Die Begrenzung der Höchstgeschwindigkeit auf 80 km/h durch die etwa 100 m vor der Gefahrstelle befindliche elektronische Verkehrsbeeinflussungsanlage war jedenfalls weder sachfremd noch unvertretbar, zumal die Höchstgeschwindigkeit schon vorher auf 100 km/h begrenzt war und sich somit kein Verkehrsteilnehmer zu einer nicht zumutbaren Vollbremsung gezwungen sehen konnte. Hinzu kommt, dass die Geschwindigkeitsbegrenzung durch die Verkehrsbeeinflussungsanlage nach den Feststellungen des Amtsgerichts schon aus großer Entfernung deutlich wahrnehmbar und bereits seit mehreren Jahren an dieser Stelle vorhanden war.
d) Der Rechtsfolgenausspruch begegnet auch sonst keinen Bedenken. Die Erhöhung der Regelgeldbuße ist angesichts der Voreintragungen nicht zu beanstanden. Eine niedrigere Geldbuße oder gar Einstellung des Verfahrens kam nicht in Betracht. Weder weicht nach den vom Amtsgericht festgestellten objektiven Gegebenheiten die Gefährlichkeit des konkreten Verstoßes des Betroffenen von der typischen Gefahrensituation ab, die Anlass für die Geschwindigkeitsbegrenzung ist, noch war das Maß seines Verschuldens besonders gering.

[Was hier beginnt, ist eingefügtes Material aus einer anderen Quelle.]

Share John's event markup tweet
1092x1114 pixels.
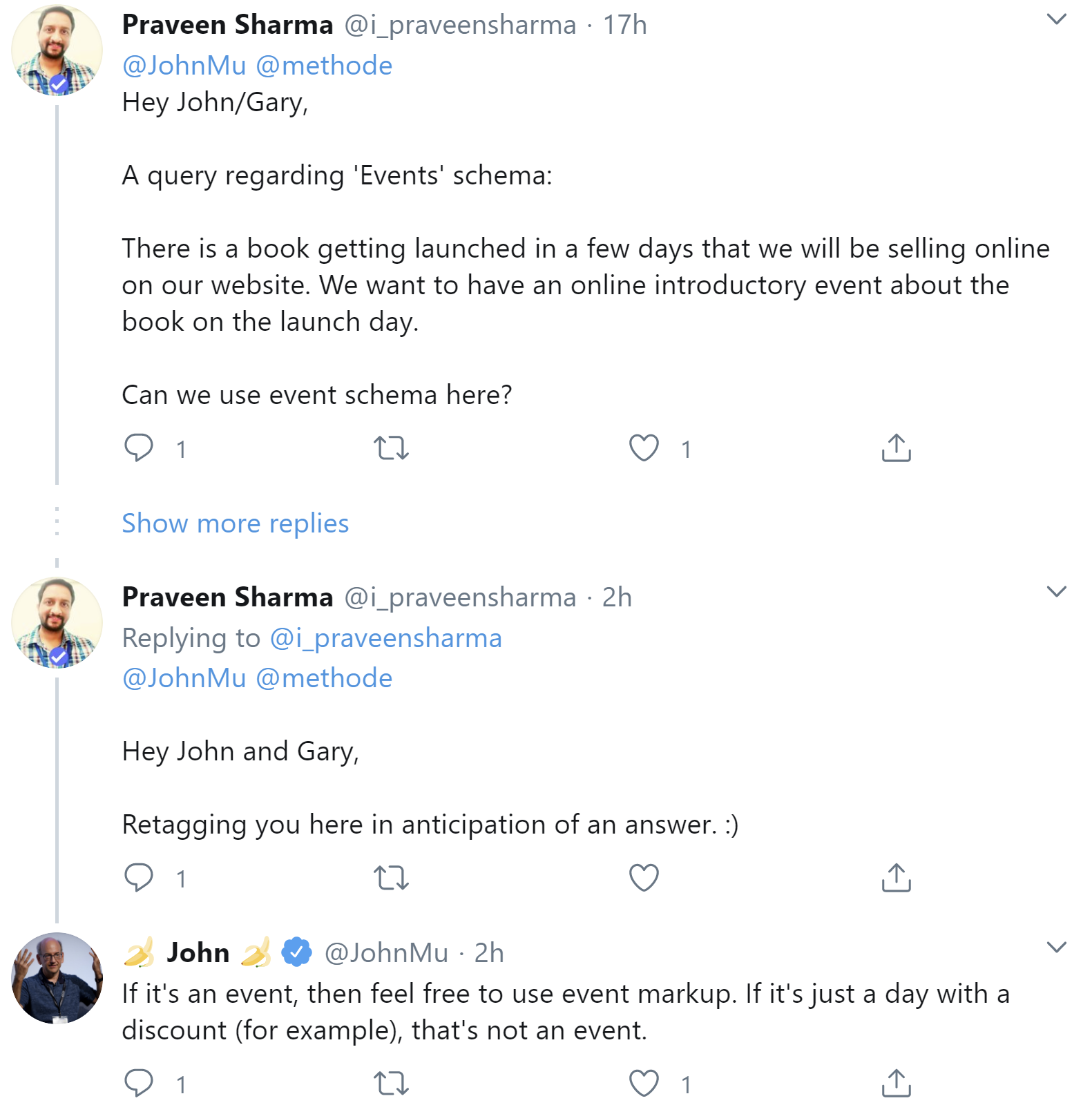tap(896, 1083)
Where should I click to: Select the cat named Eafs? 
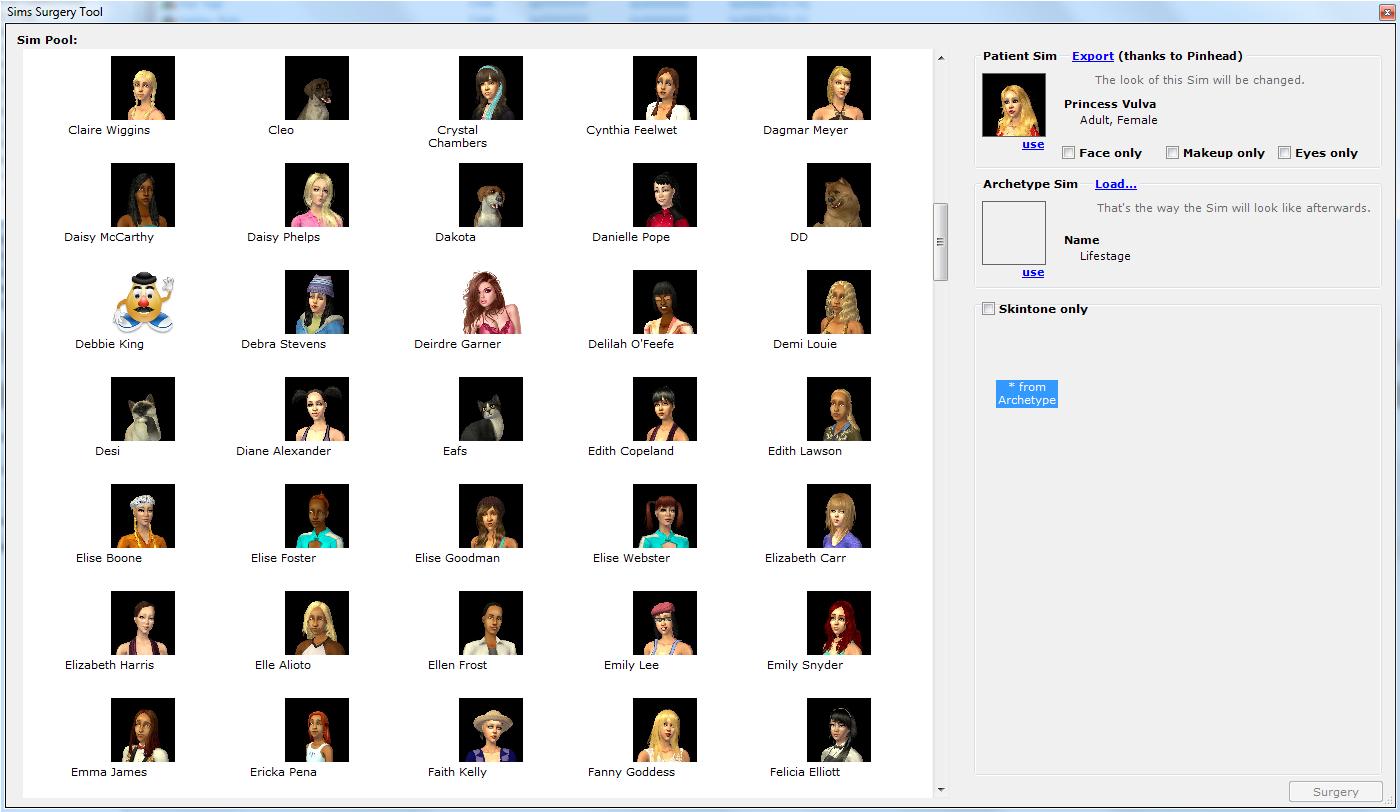(x=490, y=408)
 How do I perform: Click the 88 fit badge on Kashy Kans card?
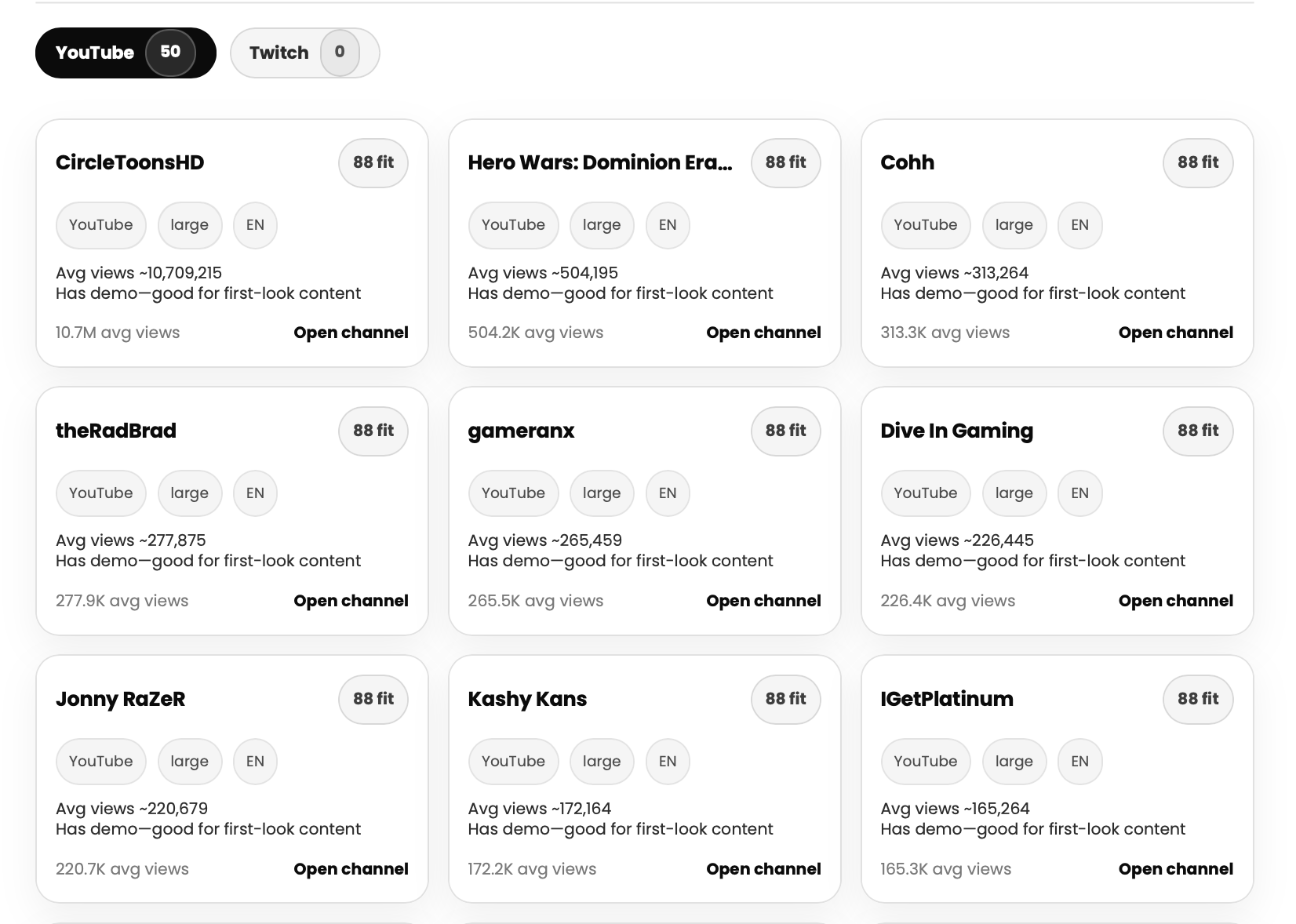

Vielmehr hatte der Betroffene sogar die vor der Begrenzung auf 80 km/h auf dieser Strecke zulässige Höchstgeschwindigkeit von 100 km/h überschritten. Dass das Amtsgericht dennoch von der Verhängung des nach § 4 Abs. 2 Satz 2 BKatV vorgesehenen Regelfahrverbots abgesehen hat, beschwert den Betroffenen nicht.
III.
Die Kostenentscheidung folgt aus § 46 Abs. 1 OWiG i.V.m. § 473 Abs. 1 StPO.